The player.csv and match.csv file can be downloaded from here: https://www.kaggle.com/devinanzelmo/dota-2-matches/data
We want to examine the accuracy of match outcome prediction solely by hero selection. For this purpose we build 6 models as follows:
- Logistic regression based on the sum of hero roles per team.
- Logistic regression based on the sum of hero roles of both teams (dire roles are considered negative).
- ANN based on the sum of hero roles of both teams (dire roles are considered negative).
- Logistic regression based on the selected heros (radiant hero is 1, dire hero is -1, and not picked is 0).

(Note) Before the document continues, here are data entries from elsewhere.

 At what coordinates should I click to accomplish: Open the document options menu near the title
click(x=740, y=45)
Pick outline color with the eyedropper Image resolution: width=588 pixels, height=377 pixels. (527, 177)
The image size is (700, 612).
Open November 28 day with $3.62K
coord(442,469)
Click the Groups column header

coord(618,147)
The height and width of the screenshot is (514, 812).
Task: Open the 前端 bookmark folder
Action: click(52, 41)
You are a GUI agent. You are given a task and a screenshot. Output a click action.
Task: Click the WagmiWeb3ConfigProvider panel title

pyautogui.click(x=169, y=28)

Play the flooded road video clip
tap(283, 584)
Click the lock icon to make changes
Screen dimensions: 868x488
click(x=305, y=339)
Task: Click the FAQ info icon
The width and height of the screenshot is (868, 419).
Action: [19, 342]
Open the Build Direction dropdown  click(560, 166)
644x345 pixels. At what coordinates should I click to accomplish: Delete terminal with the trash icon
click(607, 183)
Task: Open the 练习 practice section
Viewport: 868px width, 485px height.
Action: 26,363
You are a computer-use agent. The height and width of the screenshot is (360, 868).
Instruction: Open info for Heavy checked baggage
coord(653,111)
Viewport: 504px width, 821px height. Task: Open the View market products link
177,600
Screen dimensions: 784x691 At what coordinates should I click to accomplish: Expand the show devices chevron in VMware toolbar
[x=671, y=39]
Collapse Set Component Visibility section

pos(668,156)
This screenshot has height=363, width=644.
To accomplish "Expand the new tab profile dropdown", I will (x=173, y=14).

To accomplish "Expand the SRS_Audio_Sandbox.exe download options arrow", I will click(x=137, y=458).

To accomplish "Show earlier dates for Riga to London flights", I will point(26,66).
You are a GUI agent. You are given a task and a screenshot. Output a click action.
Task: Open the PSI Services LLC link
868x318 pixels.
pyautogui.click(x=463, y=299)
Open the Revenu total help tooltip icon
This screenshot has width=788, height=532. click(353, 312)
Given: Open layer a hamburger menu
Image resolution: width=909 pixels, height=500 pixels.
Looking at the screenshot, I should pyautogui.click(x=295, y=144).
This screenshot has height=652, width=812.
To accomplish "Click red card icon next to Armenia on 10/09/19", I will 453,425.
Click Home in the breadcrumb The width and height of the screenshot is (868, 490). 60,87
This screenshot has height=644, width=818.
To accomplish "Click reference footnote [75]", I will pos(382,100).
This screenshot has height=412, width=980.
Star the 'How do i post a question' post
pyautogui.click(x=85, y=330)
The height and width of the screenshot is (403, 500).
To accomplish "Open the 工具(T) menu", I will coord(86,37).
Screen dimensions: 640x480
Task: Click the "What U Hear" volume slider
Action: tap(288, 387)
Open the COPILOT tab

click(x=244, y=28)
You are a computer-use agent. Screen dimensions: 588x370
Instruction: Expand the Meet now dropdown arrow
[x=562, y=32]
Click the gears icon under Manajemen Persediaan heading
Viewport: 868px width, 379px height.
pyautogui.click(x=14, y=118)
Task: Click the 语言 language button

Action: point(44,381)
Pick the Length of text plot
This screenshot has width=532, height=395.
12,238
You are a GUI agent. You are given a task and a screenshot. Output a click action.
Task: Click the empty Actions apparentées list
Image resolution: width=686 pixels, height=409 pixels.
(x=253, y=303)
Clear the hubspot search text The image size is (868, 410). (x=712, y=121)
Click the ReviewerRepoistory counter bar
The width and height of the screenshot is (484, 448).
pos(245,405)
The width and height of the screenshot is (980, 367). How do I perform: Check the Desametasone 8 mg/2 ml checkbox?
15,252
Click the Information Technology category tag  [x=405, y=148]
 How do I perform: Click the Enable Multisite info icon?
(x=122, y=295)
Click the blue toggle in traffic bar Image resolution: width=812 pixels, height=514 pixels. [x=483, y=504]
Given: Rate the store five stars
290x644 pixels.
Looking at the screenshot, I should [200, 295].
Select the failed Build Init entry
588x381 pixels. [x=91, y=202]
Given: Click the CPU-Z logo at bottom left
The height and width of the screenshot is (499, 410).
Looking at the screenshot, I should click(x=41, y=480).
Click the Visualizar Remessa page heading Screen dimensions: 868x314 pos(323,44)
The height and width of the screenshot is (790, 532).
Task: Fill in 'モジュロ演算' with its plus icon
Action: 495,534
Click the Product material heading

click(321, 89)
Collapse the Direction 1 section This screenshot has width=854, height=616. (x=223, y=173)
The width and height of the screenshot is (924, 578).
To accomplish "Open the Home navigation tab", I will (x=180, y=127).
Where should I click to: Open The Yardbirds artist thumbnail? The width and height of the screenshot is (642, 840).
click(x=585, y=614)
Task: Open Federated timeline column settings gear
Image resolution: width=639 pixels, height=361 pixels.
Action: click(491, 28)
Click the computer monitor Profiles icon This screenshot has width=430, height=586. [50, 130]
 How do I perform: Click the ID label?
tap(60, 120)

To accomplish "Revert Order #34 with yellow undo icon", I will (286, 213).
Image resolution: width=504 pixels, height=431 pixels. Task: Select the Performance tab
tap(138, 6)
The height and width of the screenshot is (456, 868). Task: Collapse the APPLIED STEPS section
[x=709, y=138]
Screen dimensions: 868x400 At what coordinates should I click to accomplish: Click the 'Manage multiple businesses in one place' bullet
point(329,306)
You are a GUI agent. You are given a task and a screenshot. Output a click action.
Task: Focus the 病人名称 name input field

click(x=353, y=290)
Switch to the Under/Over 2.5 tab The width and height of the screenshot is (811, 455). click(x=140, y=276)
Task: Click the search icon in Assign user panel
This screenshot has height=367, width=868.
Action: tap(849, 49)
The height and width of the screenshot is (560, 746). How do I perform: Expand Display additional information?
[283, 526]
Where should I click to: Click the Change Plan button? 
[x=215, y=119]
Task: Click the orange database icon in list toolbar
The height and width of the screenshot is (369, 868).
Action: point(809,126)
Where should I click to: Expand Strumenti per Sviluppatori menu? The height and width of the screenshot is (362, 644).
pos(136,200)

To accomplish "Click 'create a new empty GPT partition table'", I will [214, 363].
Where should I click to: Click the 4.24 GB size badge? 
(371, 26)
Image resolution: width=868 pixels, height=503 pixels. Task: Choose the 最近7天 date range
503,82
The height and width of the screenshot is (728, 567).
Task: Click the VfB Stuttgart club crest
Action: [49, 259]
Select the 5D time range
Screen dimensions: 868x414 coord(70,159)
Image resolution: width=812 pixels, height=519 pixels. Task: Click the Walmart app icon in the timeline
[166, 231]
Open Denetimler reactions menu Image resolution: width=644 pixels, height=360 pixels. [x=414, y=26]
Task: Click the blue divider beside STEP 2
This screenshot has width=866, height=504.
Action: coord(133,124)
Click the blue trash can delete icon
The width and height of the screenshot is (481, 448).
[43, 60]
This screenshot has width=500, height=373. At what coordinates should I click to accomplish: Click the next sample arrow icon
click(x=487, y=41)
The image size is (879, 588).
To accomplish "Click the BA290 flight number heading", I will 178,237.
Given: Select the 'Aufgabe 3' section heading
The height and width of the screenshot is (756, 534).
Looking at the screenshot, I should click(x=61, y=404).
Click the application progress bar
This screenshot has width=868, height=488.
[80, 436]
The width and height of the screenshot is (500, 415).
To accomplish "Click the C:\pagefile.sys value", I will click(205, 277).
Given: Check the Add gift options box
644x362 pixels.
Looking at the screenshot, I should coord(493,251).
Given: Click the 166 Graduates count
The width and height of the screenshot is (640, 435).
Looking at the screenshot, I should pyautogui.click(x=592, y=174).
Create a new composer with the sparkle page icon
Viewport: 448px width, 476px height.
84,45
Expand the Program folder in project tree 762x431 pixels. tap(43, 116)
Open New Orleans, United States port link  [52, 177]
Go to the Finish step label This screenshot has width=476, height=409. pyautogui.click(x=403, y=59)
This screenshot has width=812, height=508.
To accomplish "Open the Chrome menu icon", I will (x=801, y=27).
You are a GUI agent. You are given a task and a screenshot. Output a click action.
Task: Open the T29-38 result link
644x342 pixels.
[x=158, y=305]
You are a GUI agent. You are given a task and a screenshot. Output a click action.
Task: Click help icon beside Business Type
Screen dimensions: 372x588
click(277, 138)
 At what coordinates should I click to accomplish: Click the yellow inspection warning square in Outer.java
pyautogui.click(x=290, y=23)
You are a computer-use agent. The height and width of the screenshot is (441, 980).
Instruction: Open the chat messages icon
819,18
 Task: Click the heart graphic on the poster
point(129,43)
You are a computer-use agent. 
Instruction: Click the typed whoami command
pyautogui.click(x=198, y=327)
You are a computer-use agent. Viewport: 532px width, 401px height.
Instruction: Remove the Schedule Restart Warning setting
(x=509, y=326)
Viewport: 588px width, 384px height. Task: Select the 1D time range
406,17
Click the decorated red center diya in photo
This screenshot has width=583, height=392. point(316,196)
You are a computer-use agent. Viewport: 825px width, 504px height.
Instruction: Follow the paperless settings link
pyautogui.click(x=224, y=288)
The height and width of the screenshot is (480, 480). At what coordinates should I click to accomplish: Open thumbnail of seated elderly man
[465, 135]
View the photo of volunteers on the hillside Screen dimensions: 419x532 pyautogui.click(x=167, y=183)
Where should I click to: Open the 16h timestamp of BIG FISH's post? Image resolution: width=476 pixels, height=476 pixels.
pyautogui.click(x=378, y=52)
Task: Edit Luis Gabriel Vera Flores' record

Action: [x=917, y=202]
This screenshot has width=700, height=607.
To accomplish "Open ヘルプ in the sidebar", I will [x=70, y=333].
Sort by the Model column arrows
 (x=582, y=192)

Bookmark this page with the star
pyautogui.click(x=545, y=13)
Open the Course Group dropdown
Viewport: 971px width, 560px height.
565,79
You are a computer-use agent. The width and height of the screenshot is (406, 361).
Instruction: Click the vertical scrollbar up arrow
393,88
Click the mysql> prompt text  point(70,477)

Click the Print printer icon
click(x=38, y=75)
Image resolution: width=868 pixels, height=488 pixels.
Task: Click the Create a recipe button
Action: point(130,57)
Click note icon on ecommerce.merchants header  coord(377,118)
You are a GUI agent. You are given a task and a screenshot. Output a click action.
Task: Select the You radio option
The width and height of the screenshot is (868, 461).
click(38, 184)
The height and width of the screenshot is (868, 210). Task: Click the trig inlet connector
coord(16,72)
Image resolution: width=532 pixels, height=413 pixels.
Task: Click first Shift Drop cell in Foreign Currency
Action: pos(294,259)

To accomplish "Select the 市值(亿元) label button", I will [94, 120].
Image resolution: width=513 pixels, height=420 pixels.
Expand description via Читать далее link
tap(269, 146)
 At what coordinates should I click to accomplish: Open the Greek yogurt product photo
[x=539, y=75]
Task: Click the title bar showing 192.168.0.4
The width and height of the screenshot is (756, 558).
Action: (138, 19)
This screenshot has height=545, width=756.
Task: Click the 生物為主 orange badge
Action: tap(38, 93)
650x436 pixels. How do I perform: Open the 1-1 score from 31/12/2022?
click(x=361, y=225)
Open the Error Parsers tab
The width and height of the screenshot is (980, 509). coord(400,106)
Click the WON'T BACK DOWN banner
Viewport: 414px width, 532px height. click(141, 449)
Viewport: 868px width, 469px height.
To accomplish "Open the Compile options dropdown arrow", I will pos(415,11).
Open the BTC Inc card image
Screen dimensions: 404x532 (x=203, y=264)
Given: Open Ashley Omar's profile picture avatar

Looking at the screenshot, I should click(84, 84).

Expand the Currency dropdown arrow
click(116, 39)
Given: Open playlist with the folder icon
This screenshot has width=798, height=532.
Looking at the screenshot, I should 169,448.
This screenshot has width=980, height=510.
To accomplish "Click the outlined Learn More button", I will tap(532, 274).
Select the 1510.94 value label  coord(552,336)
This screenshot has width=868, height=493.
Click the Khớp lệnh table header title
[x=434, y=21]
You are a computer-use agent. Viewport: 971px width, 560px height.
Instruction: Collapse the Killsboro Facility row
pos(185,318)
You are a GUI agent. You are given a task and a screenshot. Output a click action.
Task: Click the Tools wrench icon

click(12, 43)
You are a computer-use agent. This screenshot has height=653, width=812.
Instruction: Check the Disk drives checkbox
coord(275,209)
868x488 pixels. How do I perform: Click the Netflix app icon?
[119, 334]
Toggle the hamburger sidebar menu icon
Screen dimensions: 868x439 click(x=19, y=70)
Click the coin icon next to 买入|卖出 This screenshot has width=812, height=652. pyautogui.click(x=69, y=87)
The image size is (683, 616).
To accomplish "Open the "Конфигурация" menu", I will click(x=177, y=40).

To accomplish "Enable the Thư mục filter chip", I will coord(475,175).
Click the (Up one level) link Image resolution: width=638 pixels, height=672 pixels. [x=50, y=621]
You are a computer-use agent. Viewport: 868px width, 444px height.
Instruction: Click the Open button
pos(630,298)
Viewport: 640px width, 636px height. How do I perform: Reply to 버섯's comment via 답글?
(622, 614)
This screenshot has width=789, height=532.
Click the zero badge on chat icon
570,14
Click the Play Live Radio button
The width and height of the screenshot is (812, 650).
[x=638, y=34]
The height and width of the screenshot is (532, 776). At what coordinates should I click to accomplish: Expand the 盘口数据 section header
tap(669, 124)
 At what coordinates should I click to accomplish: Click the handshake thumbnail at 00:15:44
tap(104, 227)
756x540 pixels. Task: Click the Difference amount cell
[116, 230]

- Convolutional NN based on the selected heros (radiant hero is 1, dire hero is -1, and not picked is 0).
- And KNN clustering the selected heros (radiant hero is 1, dire hero is -1, and not picked is 0).
The results are described in results.pdf file. Using 6 different models, I have achieved almost the same accuracy (about 60%) in predicting the match outcome solely based on the selected hero. This result indicate achieving higher accuracy solely based on hero selection is due to over-fitting and not accurate.
Another approach on a subset of this data shown here: https://www.kaggle.com/davidmercury/hero-picking-and-match-result This study used Support Vector Classifier (svm.SVC), Random Forest Classifier, K Neighbors Classifier, and Tensorflow sequental model. The results show maximum accuracy of 61.75%.